国土交通省は半島の食のブランド化を推進する半島産品アワードの受賞産品を発表し、御坊市島の漬物製造販売業、有限会社樽の味(細田幸治社長)の「漬けもん屋のぬか床」が楽天グループ半島WEB物産展賞に選ばれた。漬物を作るぬか床で、簡単に野菜が漬けられるように工夫していることなどが評価された。副賞として、楽天会員向けメールマガジンで紹介される。
アワードは、新型コロナの長期化で影響を受ける半島地域を応援し、半島の食の魅力を広く周知する機会を創出するために半島産品データベースを構築する事業の一環。全国の半島23地域から371品の応募があり、事業に参画する7業者(JTB、楽天グループ、光文社、日本航空、大丸松阪屋百貨店、毎日放送、日音)が入賞産品を選んだ。毎日放送、日音の入賞産品は今のところ発表されていないが、残りの5事業者の入賞計7品が決まった。
紀伊半島から出品した樽の味の「漬けもん屋のぬか床」は県産の米ぬかをベースに赤穂の塩(兵庫)、道南産昆布(北海道)、柿の皮(和歌山)などを原材料とした商品で、1袋800㌘入り(税込み600円)。商品のぬか床に好みの野菜を入れて冷蔵庫で保管すると、おいしい漬物が完成する。楽天グループからは「消費者の気になるポイントを分かりやすく説明し、簡単にぬか漬けができるように工夫している。専門の説明書を付けるなどサポート体制も充実している」と評価された。

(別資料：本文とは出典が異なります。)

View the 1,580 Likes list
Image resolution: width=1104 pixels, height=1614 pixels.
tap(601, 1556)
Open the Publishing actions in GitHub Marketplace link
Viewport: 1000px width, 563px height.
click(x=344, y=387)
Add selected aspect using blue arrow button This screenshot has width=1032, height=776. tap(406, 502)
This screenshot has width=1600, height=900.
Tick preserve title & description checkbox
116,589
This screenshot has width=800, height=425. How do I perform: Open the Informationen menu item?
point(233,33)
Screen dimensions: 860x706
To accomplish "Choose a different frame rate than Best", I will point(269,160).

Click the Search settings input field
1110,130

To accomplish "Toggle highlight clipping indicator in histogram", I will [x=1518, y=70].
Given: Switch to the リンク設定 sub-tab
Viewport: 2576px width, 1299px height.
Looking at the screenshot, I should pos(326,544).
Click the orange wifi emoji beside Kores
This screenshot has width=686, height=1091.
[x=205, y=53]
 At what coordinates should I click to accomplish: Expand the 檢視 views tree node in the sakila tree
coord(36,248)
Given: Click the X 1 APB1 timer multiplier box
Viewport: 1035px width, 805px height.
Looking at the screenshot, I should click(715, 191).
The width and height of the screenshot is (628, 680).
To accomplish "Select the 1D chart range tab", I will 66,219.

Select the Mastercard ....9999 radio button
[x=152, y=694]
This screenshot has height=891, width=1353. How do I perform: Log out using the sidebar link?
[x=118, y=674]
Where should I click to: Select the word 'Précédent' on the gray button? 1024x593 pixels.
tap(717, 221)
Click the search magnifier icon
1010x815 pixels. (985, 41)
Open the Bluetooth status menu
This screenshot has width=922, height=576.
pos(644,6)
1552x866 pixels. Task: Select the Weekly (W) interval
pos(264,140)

樽の味通販事業部の細田幸平部長(42)は受賞に、「選ばれてびっくりしています。大勢の人に商品を知っていただく機会になります」と話している。
半島データベースにはこのほかにも、御坊市から樽の味の甘酒、株式会社やまだ(薗)の「紀州金山寺味噌」と「金山寺味噌厳選三種セット」が掲載された。